The High court has suspended a multi-billion shillings tender for license plates production facility and start-up raw materials. 

Justice James Makau issued a temporary order suspending the restricted tender for supply, delivery, installation, testing, training and commissioning of integrated and securitized license plates production facility and start-up raw materials. 

“An interim order is hereby issued suspending the restricted tender No. SDC/50/2019-2020, for supply, delivery, installation, testing, training and commissioning of integrated and securitized license plates production facility and start-up raw materials pending the hearing and determination of the petition,” the judge ruled.  

In his petition, Activist Okiyah Omtata argues that the tender is unreasonable and wasteful to the extent that it seeks to procure an entire production plant whose installed capacity will never be utilized, while abandoning fully serviceable new machinery lying idle at Kamiti Prison and waiting to be rolled out which the Government acquired between 2013 and 2015 at more than one billion shillings.

**What is asked:**
1. Set down the part of the license plate tender article from "The High court" up to and including "the judge ruled.", word for word.
2. For each statement, say whether it agrees with the license plate tender article, answering yes or no and quoting the words of the article that decide it: (a) Justice James Makau suspended the tender. (b) The order suspending the tender is permanent. (c) The machinery at Kamiti Prison was acquired between 2013 and 2015.
3. What number does the license plate tender article give for the suspended tender?
The data that come next are not needed.

(Stored items from a collection)
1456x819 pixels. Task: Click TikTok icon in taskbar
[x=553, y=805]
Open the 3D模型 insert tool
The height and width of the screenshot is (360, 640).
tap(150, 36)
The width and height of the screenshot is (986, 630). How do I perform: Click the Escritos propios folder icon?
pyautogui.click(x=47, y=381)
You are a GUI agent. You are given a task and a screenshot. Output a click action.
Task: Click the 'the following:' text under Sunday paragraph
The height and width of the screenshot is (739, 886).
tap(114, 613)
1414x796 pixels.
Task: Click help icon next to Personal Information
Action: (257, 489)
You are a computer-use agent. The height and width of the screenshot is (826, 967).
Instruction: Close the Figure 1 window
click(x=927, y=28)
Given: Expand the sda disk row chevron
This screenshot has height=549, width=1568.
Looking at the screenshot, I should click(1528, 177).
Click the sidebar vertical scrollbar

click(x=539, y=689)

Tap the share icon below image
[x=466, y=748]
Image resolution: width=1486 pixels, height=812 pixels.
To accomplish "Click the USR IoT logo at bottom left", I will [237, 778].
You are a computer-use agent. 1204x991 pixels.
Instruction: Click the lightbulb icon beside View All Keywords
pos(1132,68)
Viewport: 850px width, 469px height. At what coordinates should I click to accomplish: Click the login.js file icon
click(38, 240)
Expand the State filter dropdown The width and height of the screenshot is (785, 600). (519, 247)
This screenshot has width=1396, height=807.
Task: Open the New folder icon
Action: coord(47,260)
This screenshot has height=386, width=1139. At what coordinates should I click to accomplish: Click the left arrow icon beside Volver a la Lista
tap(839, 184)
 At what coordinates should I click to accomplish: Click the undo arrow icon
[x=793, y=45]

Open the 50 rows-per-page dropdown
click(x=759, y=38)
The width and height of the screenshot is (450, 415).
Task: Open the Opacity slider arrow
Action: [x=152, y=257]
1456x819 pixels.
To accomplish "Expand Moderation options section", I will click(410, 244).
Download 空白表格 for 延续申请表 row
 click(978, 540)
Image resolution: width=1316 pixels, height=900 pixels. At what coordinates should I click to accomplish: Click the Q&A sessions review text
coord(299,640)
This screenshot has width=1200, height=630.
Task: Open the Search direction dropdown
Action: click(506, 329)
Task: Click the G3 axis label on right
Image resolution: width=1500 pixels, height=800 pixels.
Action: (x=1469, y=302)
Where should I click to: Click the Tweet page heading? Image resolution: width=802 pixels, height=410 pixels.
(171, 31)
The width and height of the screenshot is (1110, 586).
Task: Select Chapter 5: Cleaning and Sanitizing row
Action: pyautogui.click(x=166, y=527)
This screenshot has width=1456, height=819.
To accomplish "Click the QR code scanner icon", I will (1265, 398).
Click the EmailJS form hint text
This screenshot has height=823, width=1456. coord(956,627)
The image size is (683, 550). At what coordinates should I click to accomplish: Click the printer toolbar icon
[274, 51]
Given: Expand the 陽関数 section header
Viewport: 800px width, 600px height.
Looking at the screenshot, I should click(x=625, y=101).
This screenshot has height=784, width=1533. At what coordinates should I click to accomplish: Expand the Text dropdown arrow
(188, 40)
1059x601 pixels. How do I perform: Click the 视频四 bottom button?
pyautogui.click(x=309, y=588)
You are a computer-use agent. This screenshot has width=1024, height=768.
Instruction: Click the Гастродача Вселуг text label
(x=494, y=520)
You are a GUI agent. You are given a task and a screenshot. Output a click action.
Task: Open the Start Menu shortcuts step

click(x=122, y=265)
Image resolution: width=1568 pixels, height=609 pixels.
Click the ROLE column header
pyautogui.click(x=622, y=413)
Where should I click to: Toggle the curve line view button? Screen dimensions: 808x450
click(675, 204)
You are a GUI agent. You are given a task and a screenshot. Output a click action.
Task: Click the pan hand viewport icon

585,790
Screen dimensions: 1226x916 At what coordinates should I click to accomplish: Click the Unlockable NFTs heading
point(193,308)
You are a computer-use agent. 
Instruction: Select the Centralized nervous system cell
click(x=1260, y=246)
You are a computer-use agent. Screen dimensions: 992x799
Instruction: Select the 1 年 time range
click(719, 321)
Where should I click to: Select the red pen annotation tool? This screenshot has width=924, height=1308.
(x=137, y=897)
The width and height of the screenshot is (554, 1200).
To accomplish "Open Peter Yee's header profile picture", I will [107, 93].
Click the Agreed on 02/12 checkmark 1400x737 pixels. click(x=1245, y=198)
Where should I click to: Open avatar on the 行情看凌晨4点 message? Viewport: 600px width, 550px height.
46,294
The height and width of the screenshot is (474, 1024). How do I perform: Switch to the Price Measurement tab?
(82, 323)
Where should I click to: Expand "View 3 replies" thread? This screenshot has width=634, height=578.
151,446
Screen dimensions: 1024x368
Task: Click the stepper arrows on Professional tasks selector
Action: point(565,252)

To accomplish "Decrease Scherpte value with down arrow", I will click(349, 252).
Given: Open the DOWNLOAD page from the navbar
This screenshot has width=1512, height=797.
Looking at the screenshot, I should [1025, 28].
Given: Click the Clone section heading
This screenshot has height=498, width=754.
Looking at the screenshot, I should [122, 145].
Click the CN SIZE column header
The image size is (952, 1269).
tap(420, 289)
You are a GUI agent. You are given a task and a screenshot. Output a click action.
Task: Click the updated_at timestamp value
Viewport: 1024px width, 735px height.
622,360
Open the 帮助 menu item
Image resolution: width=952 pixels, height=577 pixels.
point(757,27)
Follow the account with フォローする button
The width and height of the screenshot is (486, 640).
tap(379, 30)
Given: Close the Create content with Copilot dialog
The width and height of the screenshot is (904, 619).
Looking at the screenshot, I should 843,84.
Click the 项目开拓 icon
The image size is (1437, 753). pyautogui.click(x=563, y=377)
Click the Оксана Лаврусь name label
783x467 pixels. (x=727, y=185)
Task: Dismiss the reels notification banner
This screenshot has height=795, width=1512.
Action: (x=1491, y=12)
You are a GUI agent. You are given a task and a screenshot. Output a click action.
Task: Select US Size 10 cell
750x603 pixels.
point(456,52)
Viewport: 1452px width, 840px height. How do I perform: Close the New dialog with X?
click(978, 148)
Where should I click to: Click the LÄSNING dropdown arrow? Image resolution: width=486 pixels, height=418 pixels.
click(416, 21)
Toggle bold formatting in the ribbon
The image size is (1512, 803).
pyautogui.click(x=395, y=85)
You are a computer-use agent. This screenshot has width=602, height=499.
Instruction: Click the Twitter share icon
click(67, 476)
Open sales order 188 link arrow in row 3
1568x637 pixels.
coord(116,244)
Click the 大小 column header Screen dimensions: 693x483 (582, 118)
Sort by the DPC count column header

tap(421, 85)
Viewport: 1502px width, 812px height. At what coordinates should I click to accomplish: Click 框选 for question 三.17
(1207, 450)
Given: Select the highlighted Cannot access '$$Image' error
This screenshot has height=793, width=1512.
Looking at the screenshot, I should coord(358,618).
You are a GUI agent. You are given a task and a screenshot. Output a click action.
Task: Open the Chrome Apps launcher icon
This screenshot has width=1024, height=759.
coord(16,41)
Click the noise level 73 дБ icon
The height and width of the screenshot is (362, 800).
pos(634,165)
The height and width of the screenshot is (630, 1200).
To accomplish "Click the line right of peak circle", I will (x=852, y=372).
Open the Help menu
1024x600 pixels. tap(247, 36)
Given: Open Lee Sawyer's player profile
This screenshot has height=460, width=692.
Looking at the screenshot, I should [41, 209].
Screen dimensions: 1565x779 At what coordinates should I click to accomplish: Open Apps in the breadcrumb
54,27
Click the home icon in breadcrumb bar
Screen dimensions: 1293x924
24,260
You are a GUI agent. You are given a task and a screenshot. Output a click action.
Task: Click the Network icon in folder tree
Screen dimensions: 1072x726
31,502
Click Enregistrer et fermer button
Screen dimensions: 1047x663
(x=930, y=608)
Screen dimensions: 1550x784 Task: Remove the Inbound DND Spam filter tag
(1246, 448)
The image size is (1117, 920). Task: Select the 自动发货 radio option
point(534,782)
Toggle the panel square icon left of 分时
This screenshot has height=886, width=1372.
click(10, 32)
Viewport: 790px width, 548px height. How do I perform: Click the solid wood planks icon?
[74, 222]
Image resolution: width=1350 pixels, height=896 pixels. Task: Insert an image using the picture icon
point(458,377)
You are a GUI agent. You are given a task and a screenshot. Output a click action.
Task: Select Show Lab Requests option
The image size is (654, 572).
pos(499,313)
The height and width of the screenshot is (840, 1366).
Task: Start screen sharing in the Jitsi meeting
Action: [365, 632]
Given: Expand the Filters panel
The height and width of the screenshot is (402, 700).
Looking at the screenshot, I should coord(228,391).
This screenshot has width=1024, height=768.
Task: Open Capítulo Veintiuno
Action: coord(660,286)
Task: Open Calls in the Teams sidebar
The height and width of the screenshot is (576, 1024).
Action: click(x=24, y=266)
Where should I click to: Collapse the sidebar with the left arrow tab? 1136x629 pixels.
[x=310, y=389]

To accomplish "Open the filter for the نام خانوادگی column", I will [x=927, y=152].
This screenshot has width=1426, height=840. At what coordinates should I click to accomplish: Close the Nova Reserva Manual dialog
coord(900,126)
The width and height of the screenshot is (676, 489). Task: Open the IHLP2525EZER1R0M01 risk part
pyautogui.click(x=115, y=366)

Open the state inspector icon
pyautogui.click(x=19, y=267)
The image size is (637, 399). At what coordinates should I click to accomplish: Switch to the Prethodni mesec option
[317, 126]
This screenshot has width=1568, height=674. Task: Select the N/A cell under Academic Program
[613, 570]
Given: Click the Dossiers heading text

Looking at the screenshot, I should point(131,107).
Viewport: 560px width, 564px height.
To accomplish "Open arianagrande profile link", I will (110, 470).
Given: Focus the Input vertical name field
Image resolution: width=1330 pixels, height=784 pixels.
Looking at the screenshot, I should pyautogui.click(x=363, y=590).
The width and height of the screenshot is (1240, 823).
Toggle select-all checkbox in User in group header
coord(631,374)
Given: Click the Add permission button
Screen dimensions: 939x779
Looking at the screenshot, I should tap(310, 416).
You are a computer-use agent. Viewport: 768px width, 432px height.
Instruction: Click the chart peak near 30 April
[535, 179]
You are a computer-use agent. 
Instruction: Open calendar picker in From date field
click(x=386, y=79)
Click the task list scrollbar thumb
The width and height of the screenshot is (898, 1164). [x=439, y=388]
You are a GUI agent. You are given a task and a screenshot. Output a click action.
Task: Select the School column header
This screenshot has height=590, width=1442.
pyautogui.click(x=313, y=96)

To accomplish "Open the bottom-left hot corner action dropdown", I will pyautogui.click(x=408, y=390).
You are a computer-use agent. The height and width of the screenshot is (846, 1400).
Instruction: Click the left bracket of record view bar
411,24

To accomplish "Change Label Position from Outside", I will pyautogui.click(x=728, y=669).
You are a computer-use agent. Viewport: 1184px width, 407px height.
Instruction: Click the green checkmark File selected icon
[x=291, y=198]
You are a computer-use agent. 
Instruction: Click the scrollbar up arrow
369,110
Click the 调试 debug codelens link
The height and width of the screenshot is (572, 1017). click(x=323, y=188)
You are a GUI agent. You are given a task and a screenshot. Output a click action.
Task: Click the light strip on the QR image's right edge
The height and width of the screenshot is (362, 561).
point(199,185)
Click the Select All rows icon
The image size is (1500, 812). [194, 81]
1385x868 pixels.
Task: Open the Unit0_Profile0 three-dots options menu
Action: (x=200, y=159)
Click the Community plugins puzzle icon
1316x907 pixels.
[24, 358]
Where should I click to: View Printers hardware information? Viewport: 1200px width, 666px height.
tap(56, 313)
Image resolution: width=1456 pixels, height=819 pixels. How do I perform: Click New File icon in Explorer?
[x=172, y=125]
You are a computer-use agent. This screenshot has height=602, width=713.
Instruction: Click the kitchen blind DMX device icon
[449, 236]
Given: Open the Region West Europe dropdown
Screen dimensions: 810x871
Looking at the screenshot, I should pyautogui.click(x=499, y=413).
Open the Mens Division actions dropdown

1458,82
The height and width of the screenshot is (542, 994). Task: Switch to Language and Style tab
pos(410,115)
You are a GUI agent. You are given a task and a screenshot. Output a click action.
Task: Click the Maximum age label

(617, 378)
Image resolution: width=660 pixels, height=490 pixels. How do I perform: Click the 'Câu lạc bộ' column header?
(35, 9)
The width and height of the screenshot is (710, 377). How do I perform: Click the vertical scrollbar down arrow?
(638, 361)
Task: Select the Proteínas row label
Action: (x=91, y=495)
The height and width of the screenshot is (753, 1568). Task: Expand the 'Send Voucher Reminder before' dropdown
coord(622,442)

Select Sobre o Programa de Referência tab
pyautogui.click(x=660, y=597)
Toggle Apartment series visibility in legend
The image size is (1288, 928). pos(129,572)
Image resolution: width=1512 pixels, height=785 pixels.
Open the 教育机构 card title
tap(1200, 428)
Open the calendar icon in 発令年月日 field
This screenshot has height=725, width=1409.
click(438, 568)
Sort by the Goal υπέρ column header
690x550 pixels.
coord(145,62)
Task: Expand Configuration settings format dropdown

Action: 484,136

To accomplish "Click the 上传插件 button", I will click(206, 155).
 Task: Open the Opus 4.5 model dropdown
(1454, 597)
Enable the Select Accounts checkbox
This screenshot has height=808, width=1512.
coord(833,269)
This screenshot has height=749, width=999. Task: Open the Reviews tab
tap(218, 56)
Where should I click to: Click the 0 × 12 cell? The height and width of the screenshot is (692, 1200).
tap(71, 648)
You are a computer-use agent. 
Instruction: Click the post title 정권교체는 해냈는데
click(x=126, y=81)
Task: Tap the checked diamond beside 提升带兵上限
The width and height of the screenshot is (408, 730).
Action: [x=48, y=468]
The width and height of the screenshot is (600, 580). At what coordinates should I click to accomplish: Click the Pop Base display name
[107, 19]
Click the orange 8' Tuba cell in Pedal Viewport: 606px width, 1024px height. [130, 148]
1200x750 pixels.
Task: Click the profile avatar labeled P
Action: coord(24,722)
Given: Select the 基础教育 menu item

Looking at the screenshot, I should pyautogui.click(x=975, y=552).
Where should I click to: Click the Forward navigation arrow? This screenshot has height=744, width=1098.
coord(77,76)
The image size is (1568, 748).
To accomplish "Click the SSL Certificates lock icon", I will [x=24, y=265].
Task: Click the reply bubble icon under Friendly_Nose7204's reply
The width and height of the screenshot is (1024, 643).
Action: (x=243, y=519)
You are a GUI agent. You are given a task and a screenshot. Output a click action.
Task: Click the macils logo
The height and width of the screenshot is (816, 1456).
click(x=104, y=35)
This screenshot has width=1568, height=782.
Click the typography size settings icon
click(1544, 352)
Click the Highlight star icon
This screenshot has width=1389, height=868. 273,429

**In response:**
1.
The High court has suspended a multi-billion shillings tender for license plates production facility and start-up raw materials. 

Justice James Makau issued a temporary order suspending the restricted tender for supply, delivery, installation, testing, training and commissioning of integrated and securitized license plates production facility and start-up raw materials. 

“An interim order is hereby issued suspending the restricted tender No. SDC/50/2019-2020, for supply, delivery, installation, testing, training and commissioning of integrated and securitized license plates production facility and start-up raw materials pending the hearing and determination of the petition,” the judge ruled.

2.
(a) Yes: "Justice James Makau issued a temporary order suspending the restricted tender"
(b) No: "An interim order is hereby issued suspending the restricted tender"
(c) Yes: "which the Government acquired between 2013 and 2015"

3. Tender No. SDC/50/2019-2020.